▶ _TEXT SEGMENT_
I’m hooked on a Netflix series called “Alone.”

It’s about a group of 10 experienced outdoors people who are taken to remote areas, each left alone with limited gear, no food, and cameras to document their stay. They can have plastic tarps, bows and arrows, fishing line and some trapping equipment, and a telephone to be used only if they want to quit. This year’s show promises $500,000 to the last one to do so.

It’s fascinating to see how they go about planning their time and doing what is needed to survive in the wilderness. They are dropped off in the fall in isolated spots that are near bodies of water. They anticipate a brutal winter. Do you focus first on building a shelter or getting food?

Some build great shelters but are lax in the food-gathering department. Others ardently hunt and fish and try to guarantee a food supply and neglect their shelters. Most are chronically hungry and are reduced to eat such “delicacies” as squirrel eyeballs.

Reaction To Being Alone

But to me, what is most interesting is their reaction to being alone. The first to quit in the show’s season I’m watching was a man named Jacques. He’s only 23 years old but has lived, hunted and fished from a young age, and loved the first few days in the wild. But he couldn’t abide the loneliness, so after only 10 days, he gave up the quest for half a million dollars and bowed out.

I suspect he won’t be the only contestant to throw in the towel because of loneliness or homesickness. Several other contestants have already been telling their cameras how much they miss their loved ones.

I can relate. I vividly recall the loneliness I felt as a young priest stationed at a mission in Bolivia. For practical reasons, the two priests at the mission when I arrived went back to the U.S. and I was left alone in a remote area of the country. I loved the work and the people, but I was alone most of the time and that was my undoing.

Fact is, people aren’t meant to be alone. I believe solitude for prayer or meditation or just to bring a bit of peace is important, but a steady diet of involuntary solitude is harmful to our psyches and our humanity. There’s a reason that prisons use solitary confinement as the highest form of punishment.

Epidemic Proportions?

Despite texting, email, Facebook and other social media, loneliness seems to have reached epidemic proportions, according to people who study the matter.

“Loneliness is an epidemic,” says psychologist Amy Sullivan, writing on the Cleveland Clinic’s web site. “We’re the most socially connected society, yet so many people experience extreme loneliness.”

She believes that along with smoking, obesity and inactivity, loneliness is a risk factor for chronic health problems.

“When you’re experiencing loneliness, your levels of cortisol, a stress hormone, go up,” she says. “Cortisol can impair cognitive performance, compromise the immune system, and increase your risk for vascular problems, inflammation and heart disease.” Loneliness is also a risk factor for serious mental health problems such as depression and anxiety.

A Spiritual Problem

I believe loneliness is also a spiritual problem. The stories and lessons of the Hebrew Bible are more about “God’s people,” in the plural, than about individuals. Likewise, the lessons of the Christian Bible are not teachings and practices that should result in an attitude of “Jesus-and-me.” Christian prayers and practices are for the most part communal, about “us.”

Ancient Christians joined together to celebrate the Eucharist, the earliest form of the Catholic mass, with a great sense of togetherness, according to the Acts of the Apostles. They put great stock in “being in this together.”

That’s why I believe people searching for God in the Jewish and Christian traditions need to regularly bond with other believers, and doing so at church or at the synagogue makes the most sense.

▶ _PROVIDED MATERIAL_
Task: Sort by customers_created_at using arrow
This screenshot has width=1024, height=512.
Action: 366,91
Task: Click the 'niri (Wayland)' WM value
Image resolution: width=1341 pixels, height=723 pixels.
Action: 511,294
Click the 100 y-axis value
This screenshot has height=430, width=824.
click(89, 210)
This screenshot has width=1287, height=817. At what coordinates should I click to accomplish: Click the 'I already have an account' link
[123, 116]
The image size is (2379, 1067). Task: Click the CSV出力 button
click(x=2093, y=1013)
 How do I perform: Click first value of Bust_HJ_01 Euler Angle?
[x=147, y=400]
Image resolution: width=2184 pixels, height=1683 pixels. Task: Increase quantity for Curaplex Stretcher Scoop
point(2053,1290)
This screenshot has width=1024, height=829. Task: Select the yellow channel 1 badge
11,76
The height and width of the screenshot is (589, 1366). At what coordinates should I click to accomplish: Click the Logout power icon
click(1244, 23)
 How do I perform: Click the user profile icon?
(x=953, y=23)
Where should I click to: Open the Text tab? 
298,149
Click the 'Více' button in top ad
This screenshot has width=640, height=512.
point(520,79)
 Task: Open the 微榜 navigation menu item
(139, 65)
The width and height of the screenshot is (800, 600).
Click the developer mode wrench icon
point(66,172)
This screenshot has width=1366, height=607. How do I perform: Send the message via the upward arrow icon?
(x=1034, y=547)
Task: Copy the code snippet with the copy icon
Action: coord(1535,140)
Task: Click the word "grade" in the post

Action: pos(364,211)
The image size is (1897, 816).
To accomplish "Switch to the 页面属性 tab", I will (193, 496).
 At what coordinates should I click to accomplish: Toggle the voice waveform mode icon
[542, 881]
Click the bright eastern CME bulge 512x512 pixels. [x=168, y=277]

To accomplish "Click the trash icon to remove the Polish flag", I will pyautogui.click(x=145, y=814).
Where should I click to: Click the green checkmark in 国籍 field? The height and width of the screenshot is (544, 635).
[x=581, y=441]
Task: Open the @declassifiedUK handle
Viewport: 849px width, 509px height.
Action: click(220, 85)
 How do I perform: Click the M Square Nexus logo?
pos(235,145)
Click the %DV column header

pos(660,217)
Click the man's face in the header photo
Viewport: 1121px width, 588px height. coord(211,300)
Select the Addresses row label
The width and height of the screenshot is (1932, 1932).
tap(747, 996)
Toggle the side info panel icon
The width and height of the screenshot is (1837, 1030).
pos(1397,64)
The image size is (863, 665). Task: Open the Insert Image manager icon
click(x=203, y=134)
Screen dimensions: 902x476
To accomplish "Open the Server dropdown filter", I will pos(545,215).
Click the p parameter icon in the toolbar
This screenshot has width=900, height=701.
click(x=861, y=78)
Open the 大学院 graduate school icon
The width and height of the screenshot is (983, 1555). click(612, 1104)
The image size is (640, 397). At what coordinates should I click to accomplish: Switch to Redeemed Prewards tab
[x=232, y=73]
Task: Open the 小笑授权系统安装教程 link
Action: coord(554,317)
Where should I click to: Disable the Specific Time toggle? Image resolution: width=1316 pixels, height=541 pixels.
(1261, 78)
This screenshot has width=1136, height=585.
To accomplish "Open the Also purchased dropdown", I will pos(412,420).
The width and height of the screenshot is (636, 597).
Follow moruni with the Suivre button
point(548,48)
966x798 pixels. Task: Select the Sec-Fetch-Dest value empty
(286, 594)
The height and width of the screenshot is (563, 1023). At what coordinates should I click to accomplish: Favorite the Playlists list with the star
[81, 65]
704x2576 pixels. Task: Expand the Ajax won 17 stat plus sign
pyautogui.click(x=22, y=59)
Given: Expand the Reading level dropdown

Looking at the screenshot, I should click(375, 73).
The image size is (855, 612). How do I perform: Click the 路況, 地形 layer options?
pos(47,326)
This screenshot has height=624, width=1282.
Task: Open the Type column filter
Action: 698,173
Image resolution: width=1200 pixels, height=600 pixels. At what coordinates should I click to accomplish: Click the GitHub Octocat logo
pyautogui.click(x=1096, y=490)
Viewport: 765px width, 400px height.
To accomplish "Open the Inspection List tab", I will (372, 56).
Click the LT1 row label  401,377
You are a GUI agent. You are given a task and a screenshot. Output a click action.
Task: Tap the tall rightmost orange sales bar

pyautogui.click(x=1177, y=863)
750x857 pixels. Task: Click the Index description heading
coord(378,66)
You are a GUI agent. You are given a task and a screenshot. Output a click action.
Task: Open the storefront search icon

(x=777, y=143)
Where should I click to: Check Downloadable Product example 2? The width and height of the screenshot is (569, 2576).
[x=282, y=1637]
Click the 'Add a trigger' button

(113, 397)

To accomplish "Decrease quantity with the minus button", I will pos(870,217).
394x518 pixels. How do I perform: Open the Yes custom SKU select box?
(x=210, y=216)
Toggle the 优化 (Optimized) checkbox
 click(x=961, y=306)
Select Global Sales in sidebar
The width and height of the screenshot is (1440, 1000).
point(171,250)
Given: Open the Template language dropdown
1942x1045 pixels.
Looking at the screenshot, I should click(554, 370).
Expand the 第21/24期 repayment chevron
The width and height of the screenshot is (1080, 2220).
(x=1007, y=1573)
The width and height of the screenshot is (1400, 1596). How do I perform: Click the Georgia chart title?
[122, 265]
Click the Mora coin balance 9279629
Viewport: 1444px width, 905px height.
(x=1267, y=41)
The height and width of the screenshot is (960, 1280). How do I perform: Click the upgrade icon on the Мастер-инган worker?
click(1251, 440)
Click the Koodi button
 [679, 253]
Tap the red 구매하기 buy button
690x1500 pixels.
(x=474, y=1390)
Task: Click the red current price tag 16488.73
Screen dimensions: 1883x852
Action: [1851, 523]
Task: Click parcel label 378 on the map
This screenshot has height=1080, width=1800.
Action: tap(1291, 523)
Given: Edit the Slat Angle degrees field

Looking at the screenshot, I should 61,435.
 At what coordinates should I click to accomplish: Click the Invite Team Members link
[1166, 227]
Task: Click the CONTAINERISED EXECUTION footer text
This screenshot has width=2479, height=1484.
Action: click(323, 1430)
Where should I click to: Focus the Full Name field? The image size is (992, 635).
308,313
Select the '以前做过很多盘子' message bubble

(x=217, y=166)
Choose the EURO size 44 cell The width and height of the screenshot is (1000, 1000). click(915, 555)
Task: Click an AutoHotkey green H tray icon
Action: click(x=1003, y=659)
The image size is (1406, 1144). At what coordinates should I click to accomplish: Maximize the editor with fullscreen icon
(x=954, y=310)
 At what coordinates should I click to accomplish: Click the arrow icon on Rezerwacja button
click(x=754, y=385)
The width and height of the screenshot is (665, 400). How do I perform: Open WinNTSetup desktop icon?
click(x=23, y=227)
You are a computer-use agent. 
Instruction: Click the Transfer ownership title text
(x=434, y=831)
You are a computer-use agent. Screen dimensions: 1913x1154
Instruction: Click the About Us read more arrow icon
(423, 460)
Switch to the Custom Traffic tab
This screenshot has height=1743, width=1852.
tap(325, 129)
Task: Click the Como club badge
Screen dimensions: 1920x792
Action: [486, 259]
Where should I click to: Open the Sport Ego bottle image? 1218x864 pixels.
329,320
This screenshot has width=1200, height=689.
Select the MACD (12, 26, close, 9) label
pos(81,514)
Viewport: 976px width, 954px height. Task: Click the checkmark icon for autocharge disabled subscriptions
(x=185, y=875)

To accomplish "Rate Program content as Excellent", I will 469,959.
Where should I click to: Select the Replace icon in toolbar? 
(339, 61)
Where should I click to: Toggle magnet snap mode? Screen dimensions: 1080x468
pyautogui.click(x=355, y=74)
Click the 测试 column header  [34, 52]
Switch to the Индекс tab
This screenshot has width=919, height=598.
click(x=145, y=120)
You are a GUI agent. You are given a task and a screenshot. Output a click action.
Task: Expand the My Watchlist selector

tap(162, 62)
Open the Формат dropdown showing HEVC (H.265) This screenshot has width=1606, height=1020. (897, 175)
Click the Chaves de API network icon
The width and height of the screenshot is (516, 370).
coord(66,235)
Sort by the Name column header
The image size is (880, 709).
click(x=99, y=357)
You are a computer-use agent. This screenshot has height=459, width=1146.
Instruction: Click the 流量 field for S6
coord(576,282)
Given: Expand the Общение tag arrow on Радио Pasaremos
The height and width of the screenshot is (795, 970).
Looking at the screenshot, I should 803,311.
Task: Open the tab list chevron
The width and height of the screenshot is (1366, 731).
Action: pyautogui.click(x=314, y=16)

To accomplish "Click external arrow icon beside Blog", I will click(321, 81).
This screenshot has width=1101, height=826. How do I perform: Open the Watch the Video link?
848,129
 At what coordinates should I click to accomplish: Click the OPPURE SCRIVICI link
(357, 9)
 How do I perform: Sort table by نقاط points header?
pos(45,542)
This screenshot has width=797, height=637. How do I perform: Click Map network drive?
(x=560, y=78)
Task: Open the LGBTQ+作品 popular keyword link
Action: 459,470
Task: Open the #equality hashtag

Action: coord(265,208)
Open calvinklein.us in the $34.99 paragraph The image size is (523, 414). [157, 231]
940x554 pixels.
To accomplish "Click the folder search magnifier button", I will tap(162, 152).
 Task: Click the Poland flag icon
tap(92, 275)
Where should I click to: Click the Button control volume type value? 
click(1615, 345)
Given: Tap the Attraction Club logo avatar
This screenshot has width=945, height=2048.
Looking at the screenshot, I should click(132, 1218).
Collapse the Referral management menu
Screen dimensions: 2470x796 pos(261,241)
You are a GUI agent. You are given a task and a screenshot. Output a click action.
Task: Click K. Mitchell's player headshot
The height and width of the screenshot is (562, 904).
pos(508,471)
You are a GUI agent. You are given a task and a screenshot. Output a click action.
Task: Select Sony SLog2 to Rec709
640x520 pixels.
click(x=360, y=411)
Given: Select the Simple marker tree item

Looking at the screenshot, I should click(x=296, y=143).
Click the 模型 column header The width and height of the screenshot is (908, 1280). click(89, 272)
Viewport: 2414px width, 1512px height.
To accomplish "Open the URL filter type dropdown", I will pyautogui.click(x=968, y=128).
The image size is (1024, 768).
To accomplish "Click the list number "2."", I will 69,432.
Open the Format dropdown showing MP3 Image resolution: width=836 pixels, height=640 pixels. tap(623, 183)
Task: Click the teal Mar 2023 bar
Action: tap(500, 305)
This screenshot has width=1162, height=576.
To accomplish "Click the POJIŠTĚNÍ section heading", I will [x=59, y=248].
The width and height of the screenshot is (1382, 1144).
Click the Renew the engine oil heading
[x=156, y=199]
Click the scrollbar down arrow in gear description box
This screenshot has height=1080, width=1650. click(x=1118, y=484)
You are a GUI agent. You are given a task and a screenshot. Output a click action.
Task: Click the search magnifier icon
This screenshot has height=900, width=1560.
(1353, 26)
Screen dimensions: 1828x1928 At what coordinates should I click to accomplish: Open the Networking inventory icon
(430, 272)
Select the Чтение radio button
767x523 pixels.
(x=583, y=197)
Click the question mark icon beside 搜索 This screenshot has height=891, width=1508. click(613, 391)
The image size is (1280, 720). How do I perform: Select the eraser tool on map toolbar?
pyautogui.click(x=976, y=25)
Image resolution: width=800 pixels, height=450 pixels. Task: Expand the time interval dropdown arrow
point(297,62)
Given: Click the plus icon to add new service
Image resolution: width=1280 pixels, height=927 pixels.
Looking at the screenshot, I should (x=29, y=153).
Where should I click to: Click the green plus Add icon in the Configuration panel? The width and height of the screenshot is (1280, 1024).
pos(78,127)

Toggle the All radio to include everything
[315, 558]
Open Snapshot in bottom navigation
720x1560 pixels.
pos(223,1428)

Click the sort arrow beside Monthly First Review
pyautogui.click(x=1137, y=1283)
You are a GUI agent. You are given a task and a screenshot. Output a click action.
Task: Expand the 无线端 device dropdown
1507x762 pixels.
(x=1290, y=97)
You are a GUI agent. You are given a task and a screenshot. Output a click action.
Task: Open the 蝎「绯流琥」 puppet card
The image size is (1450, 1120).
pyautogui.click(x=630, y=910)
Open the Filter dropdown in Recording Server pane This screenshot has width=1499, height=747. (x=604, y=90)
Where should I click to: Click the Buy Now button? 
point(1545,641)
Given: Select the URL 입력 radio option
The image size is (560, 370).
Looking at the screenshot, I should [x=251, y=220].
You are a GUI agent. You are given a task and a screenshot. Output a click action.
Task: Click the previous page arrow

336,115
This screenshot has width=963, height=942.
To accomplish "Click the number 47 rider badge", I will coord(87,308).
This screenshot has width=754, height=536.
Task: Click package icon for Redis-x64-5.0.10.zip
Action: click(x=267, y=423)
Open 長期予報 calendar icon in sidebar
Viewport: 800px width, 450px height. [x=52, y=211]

▶ _USING THE INFORMATION_
A. For each statement, say yes or no as to whether it agrees with the text on loneliness, and quote the words of the text that decide it. (i) The last contestant to quit this year's show is promised $500,000. (ii) Jacques quit after 23 days. (iii) Amy Sullivan writes on the Cleveland Clinic's web site.
B. Answer these questions from the text on loneliness:
(i) How many outdoors people are in the group on the show?
(ii) In what country was the writer stationed as a young priest?
(iii) What stress hormone goes up during loneliness, according to Sullivan?
C. Please reproduce the text on loneliness from "But to me, what" up to and including "and bowed out.".
The rows were taken from a different source than the text on loneliness.

▶ _EXPECTED RESULTS_
A.
(i) Yes: "This year’s show promises $500,000 to the last one to do so."
(ii) No: "so after only 10 days, he gave up the quest for half a million dollars and bowed out."
(iii) Yes: "says psychologist Amy Sullivan, writing on the Cleveland Clinic’s web site."

B.
(i) 10
(ii) Bolivia
(iii) Cortisol

C.
But to me, what is most interesting is their reaction to being alone. The first to quit in the show’s season I’m watching was a man named Jacques. He’s only 23 years old but has lived, hunted and fished from a young age, and loved the first few days in the wild. But he couldn’t abide the loneliness, so after only 10 days, he gave up the quest for half a million dollars and bowed out.